Saunders highlighted what made the audit of the FY 20-21 budget proceed so much more smoothly.

“This is due to the new treasurer Cheryl McClanahan’s diligence in closing out the year and timeliness in making the necessary files ready and available to the auditors following the close out,” he said.

He confirmed Hawkins is expected to make the audit presentation at the Nov. 9 council meeting.

Earlier in the Oct. 12 meeting, the Town Council voted 4-0 to enact an ordinance establishing a personal property tax relief percentage of 18.03% for the town’s 2021 calendar year personal property tax bills.
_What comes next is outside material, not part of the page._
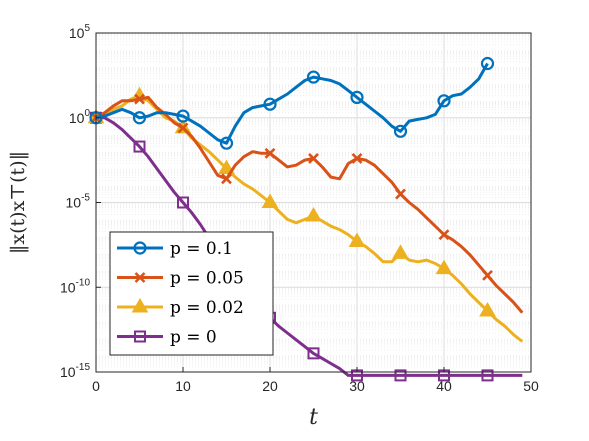  What do you see at coordinates (314, 418) in the screenshot?
I see `x-axis-label: t` at bounding box center [314, 418].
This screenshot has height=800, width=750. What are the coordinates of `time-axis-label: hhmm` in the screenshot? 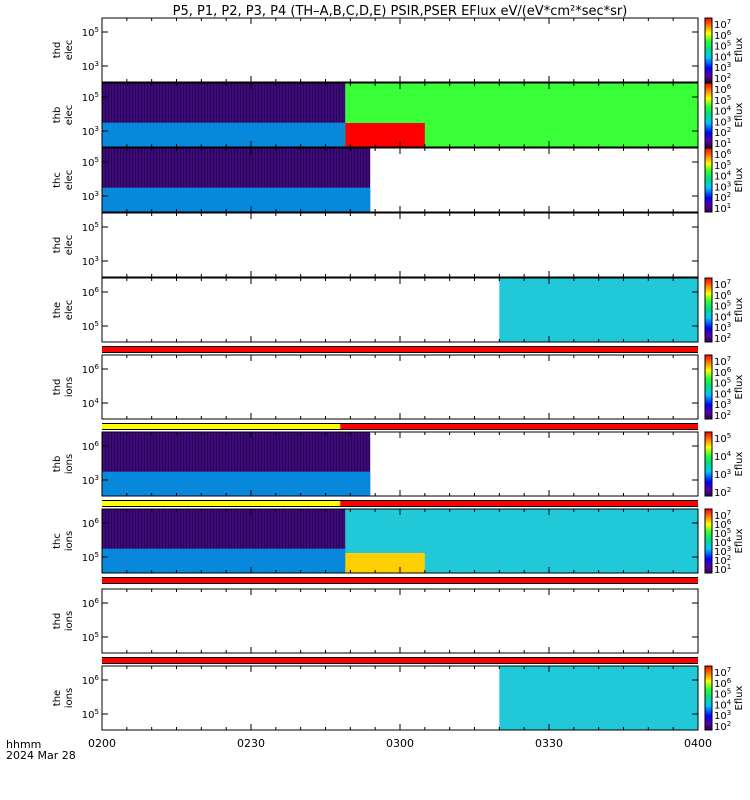 It's located at (24, 744).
Not voting were council members J. Randy Carr and George Stubbs, who were absent from the meeting.

Prior to the vote, McClanahan provided background on the issue when she said, “Each year the town re-adopts an ordinance per the 2005 revisions to the Personal Property Tax Relief Act of 1998. This year, the property tax relief percentage is 18.03%.”
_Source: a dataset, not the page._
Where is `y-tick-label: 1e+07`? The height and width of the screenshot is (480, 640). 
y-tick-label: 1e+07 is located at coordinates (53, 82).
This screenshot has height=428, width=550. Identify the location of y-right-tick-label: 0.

A public hearing on the matter immediately followed her comments and immediately preceded the council’s vote. No one spoke during the hearing.

Later in the meeting, during the treasurer’s report, McClanahan stated that personal property tax bills were going out in the mail to town citizens, hopefully, on Oct. 15. She said she found out Isle of Wight County tax bills are also going out Oct. 15.

“So everybody’s going to be getting a bill from the Town of Windsor and Isle of Wight County next week,” she said Oct. 12.

Saunders said the personal property tax bills from the town have a due date of Dec. 6.

McClanahan shared with the Town Council that “anything that had a zero balance I do not put in the mail, so if people call, we will print them a copy and give it to them. I just didn’t feel a zero bill justified a 50-cent stamp. I’m trying to save y’all money so we can use it.”